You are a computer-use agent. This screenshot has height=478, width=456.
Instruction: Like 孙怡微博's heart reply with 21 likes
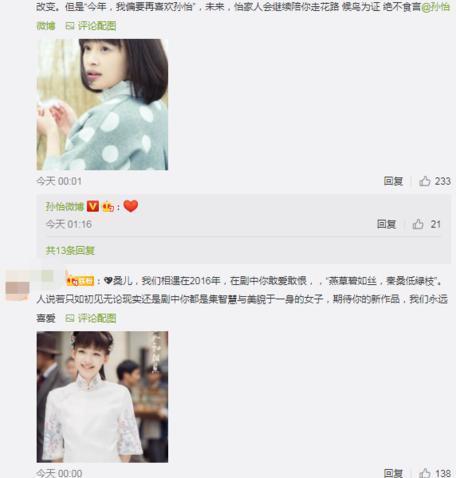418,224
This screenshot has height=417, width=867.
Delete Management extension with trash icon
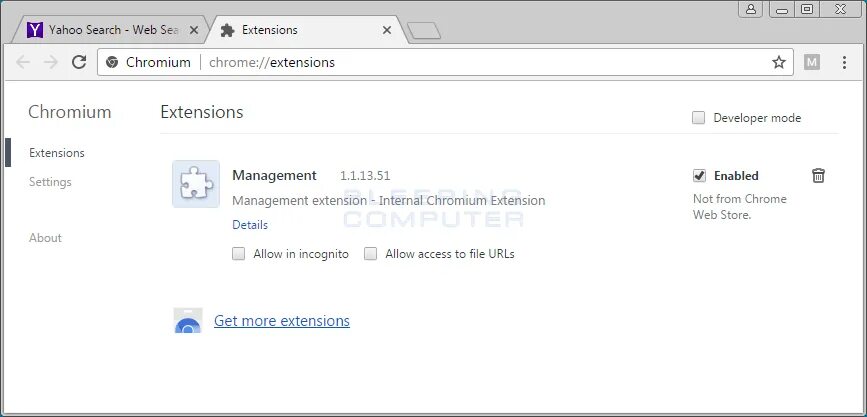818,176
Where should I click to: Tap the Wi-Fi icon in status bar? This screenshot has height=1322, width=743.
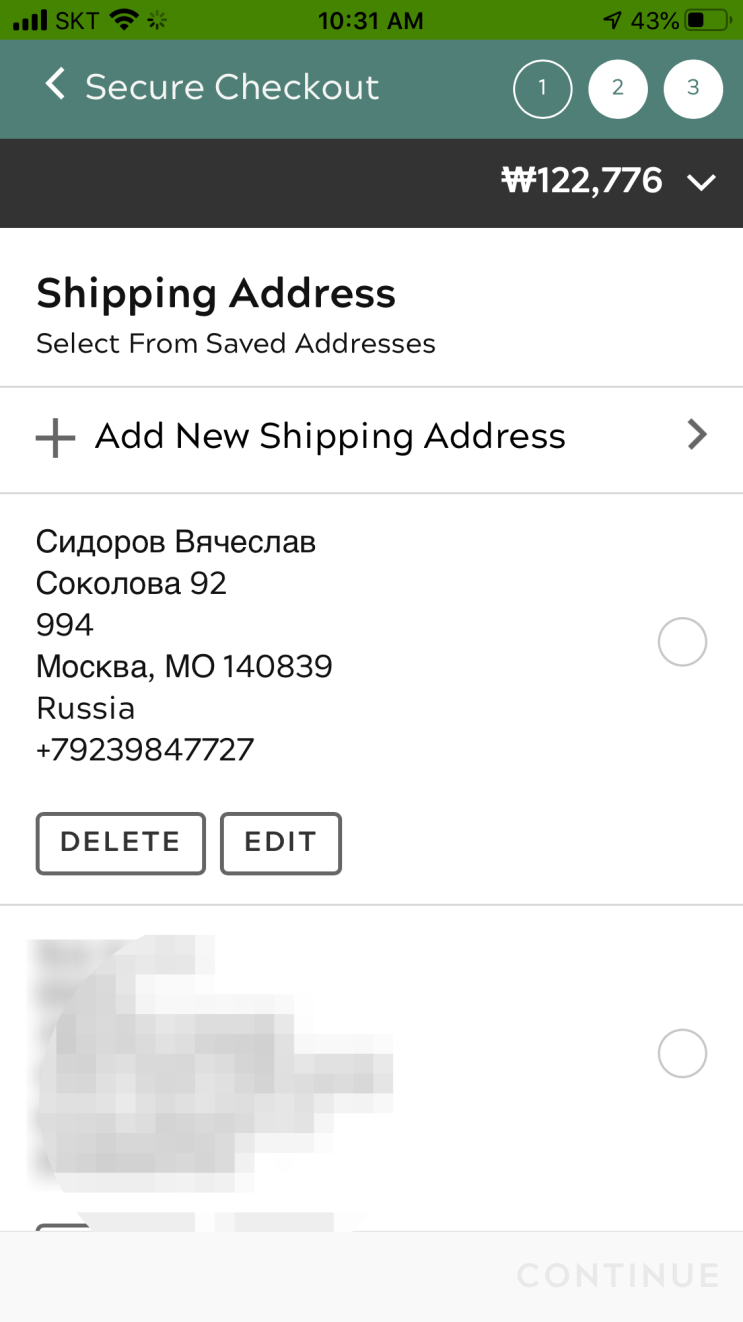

■ ■ ■ ■ ■

Exercise aim
Images are to be omitted; everything else in the records is to be transcribed exactly.

Written answer
You are a computer-use agent. This screenshot has height=478, width=456.
Instruction: Like 孙怡微博's heart reply with 21 likes
418,224
This screenshot has height=417, width=867.
Delete Management extension with trash icon
818,176
Where should I click to: Tap the Wi-Fi icon in status bar? This screenshot has height=1322, width=743.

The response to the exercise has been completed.